E’ stato sottoscritto dai rappresentanti di Ufficio Scolastico Regionale per il Veneto, CIGL Veneto, CISL Veneto, UIL Veneto, Cisal Veneto, UGL Delegazione Veneto, CONFSAL, Confindustria Veneto, ConfAPI Veneto, Confartigianato Veneto, CNA Veneto, Federartigiani CASA V, Confederazione Italiana Agricoltori CIA, Confagricoltura del Veneto, Federazione Regionale Coltivatori Diretti del Veneto, Confcommercio Veneto, Confesercenti, Confcooperative, Lega Cooperative, FederCLAAI Veneto, Consilp – Confprofessioni, Università degli Studi di Padova, Università degli Studi di Verona, Università IUAV di Venezia, Università Ca’ Foscari di Venezia.
L’intesa sottoscritta prevede la promozione di master di I e II livello e la selezione di dottorati di ricerca e l’individuazione dei posti disponibili per studenti che possono essere assunti con questo genere di contratto.

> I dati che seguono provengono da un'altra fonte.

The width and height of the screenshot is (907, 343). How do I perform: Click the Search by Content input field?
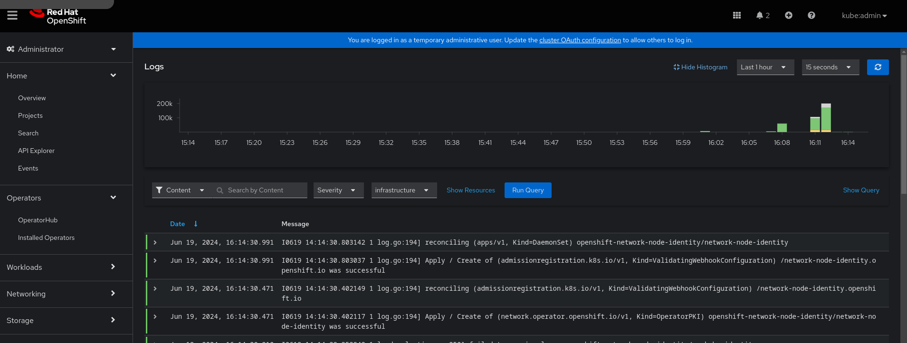coord(264,191)
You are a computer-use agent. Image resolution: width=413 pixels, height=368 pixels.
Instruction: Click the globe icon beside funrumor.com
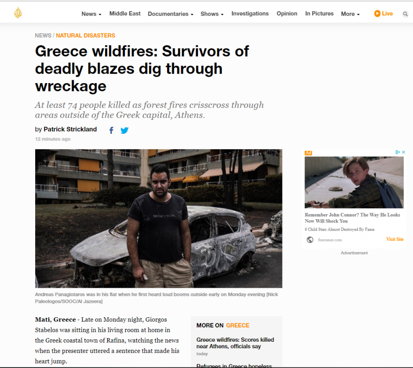(310, 240)
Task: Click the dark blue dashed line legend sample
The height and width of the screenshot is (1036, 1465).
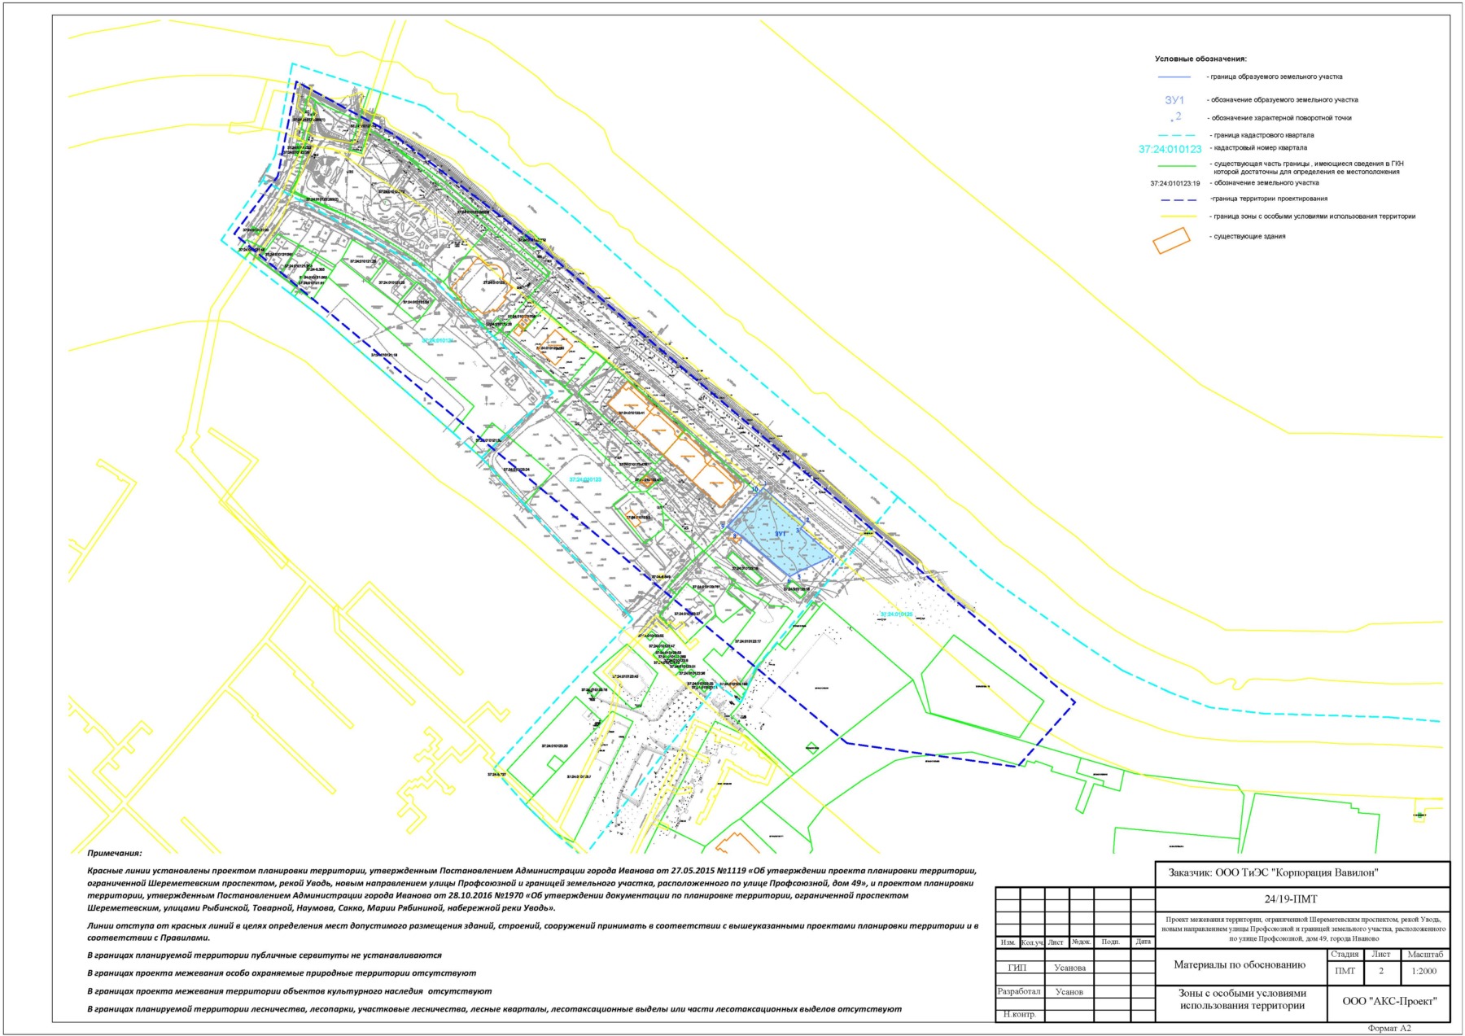Action: tap(1174, 199)
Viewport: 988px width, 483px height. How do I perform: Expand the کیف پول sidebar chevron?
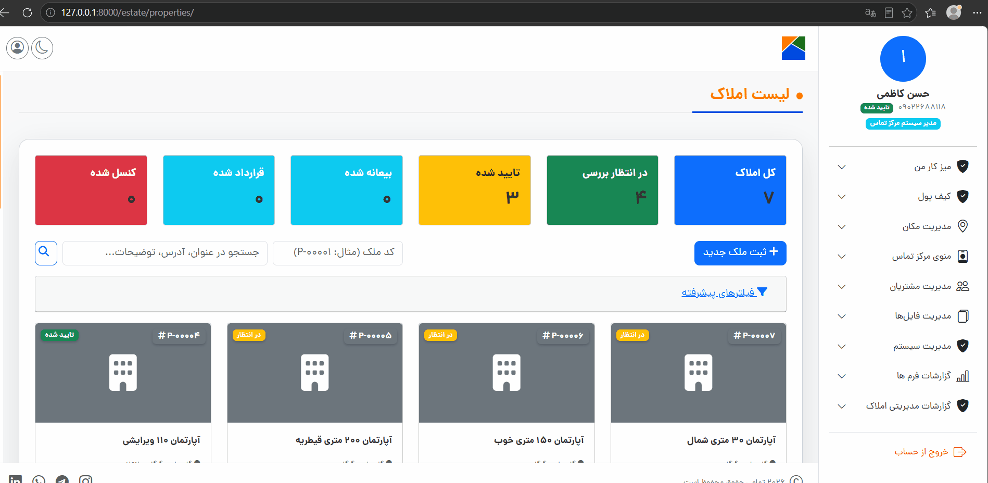click(842, 197)
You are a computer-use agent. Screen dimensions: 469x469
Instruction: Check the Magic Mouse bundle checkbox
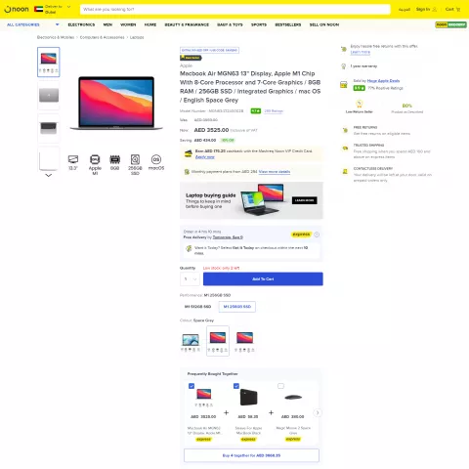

Ipercorsi formativi di master dovranno avere una durata minima di formazione accademica d’aula di 280 ore distribuite nell’arco della durata massima del contratto di apprendistato. Almeno il 30% dovrà essere erogato esternamente all’azienda, mentre il restante 70% potrà essere erogato anche internamente all’azienda.
Dovranno essere realizzate almeno 600 ore di project work da svolgersi in azienda in orario di lavoro su un tema di interesse per l’azienda. E’ l’Università ad avere la responsabilità scientifica del project work, ne supporta lo sviluppo, ne verifica lo stato di avanzamento; e monitora il livello di apprendimento. La Regione del Veneto si impegna a finanziare, compatibilmente con le risorse disponibili, tali attività di formazione realizzate all’interno dell’azienda.
La durata massima della componente formativa del contratto di apprendistato non può essere superiore a 24 mesi per il conseguimento dei titoli di Master; la durata del contratto non può essere inferiore a 12 mesi e superiore a 30 mesi.
Per quanto riguarda i dottorati, le Università, in collaborazione con imprese e Regione, individuano i dottorati di ricerca e il numero di posti riservati per l’apprendistato. I laureati che superano le selezioni possono essere assunti dalle imprese con contratto di apprendistato di alta formazione. Possono essere assunti anche studenti che già frequentano i dottorati di ricerca perché completino, nell’ambito del rapporto di lavoro, il percorso di studi già iniziato.
La durata del contratto di apprendistato per l’acquisizione del titolo di dottore di ricerca non può essere inferiore a 24 mesi e superiore a 48 mesi.
Il percorso formativo durante il periodo di apprendistato viene definito dall’Università deve prevedere nella prima annualità almeno 150 ore di attività didattica e di formazione (corsi, cicli di seminari o attività di laboratorio, ecc.).
Secondo gli ultimi dati disponibili della Regione Veneto, nel 2010 sono stati 394 i contratti di apprendistato sottoscritti in Veneto, 182 nel settore dell’artigianato, 101 in quello del commercio, turismo e servizi, 33 nell’edilizia e 78 nell’industria. Nel 2009 erano stati 407.